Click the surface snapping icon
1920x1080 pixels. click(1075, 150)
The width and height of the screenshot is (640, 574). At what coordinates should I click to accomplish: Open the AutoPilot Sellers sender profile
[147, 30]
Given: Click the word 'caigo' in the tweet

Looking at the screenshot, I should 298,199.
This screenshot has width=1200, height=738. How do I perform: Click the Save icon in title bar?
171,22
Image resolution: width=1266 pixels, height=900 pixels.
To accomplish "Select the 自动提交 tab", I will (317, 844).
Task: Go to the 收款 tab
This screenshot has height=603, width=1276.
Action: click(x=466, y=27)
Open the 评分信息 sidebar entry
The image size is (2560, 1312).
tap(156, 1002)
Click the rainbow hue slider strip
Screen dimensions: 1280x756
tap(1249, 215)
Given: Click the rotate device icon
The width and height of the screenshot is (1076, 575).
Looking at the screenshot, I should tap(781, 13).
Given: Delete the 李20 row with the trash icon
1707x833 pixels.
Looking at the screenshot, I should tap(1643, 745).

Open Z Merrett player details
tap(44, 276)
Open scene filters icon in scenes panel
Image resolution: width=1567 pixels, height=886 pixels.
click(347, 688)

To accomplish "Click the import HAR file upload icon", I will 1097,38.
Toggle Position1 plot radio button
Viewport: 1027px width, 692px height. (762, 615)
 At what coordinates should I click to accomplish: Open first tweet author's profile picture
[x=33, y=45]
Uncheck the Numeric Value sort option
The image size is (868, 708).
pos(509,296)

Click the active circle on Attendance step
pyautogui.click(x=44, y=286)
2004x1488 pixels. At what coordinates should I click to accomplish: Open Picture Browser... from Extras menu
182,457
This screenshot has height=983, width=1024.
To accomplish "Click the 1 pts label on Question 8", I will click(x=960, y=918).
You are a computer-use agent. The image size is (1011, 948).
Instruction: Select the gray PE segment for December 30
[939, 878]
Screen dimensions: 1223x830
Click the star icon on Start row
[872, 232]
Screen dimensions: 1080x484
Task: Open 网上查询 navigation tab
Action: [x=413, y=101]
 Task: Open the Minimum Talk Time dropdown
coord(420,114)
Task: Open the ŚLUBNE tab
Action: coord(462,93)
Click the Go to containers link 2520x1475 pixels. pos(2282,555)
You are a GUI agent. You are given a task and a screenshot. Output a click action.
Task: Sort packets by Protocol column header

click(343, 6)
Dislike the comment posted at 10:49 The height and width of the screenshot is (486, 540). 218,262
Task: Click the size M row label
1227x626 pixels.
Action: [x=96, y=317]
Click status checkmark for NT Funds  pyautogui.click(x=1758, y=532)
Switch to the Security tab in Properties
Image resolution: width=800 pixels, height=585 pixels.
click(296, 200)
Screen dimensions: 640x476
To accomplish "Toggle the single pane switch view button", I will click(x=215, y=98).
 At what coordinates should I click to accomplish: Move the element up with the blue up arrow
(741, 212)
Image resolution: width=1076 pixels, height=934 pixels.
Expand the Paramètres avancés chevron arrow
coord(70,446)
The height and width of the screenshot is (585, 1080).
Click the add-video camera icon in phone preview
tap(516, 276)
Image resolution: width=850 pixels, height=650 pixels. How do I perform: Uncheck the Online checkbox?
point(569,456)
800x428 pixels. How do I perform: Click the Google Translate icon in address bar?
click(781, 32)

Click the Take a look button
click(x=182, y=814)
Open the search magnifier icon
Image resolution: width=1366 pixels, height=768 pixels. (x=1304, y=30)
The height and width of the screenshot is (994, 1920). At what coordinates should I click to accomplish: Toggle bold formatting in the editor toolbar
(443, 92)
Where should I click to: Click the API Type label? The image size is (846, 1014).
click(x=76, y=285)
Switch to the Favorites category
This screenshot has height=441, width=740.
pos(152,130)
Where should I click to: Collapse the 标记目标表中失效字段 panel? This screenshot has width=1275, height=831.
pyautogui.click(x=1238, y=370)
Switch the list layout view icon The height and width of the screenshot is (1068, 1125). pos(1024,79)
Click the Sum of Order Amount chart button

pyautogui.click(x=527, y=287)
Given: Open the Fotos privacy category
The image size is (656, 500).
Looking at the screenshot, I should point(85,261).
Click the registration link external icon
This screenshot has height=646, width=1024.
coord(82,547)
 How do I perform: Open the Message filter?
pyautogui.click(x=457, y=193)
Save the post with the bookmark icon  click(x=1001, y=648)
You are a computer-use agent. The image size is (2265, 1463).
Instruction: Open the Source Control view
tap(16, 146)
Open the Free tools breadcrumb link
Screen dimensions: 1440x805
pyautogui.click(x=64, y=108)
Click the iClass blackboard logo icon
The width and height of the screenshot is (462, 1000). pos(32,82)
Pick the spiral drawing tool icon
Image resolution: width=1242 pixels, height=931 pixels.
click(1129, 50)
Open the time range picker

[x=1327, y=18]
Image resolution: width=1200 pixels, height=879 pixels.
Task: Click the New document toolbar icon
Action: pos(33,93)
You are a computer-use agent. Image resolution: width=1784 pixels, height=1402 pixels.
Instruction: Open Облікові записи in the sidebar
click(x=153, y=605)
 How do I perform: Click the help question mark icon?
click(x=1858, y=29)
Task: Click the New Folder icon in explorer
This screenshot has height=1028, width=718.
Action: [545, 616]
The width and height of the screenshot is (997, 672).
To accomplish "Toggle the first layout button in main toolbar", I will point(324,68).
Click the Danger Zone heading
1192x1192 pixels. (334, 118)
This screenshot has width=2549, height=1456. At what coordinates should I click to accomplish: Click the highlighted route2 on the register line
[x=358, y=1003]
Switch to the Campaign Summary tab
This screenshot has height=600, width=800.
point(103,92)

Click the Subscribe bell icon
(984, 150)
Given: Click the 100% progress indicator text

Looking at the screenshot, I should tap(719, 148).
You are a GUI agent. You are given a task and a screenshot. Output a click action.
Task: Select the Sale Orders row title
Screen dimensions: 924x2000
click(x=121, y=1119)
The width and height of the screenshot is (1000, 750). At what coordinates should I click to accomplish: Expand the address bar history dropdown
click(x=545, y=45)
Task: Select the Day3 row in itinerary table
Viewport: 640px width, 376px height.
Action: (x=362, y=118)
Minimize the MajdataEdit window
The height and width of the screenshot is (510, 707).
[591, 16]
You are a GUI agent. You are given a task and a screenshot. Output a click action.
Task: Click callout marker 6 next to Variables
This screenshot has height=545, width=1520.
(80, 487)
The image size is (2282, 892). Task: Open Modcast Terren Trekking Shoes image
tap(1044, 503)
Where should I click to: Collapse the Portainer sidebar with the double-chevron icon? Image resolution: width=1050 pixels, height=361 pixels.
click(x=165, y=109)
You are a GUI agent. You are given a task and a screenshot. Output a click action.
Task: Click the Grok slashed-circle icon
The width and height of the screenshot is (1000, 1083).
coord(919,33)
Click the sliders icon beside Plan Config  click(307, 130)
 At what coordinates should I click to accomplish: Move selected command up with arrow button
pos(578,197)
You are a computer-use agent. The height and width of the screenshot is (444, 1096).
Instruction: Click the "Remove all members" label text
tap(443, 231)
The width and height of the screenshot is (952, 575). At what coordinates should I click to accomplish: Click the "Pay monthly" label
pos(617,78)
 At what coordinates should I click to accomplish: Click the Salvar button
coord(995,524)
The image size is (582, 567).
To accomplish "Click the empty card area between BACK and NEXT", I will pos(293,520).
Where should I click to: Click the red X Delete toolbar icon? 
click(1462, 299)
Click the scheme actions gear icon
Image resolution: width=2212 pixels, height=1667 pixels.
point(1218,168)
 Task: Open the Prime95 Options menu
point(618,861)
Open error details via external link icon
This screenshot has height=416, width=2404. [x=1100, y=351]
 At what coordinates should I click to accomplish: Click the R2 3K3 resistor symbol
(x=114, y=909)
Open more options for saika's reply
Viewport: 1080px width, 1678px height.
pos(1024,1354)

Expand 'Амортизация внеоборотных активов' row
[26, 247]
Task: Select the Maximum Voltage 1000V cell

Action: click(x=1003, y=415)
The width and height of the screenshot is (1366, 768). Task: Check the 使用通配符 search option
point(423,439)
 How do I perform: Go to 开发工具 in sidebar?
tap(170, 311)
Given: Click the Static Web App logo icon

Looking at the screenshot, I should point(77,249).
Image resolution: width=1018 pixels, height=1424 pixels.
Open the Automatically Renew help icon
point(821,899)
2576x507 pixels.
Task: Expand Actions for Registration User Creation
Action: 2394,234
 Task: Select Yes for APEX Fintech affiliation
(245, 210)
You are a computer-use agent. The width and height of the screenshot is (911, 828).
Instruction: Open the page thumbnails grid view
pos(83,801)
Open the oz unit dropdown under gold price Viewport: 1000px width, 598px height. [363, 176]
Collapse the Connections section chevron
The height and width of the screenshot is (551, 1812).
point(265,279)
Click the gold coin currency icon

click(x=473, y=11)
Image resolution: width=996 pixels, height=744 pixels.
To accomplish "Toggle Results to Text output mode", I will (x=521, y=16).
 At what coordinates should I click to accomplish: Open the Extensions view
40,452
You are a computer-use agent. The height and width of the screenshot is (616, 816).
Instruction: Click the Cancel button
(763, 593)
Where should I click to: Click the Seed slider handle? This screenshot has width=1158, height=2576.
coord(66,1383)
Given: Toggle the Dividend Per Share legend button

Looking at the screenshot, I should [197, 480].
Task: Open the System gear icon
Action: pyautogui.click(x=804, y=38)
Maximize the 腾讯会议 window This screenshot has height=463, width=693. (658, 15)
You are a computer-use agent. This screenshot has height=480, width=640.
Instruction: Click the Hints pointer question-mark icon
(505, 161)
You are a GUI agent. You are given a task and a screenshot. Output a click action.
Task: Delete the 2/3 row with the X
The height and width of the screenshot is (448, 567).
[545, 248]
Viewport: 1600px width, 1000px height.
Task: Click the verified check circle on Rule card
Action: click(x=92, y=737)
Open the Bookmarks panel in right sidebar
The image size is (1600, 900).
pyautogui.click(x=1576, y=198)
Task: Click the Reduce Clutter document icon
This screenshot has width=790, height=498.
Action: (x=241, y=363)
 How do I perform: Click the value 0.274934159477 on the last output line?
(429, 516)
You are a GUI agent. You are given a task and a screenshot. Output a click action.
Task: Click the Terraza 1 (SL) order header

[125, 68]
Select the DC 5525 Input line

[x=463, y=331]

(Exercise task): Please identify each line in the records above that contains the word "header", and copy those lines out in full.

(Worked answer):
Task: Sort packets by Protocol column header
Task: Click the Terraza 1 (SL) order header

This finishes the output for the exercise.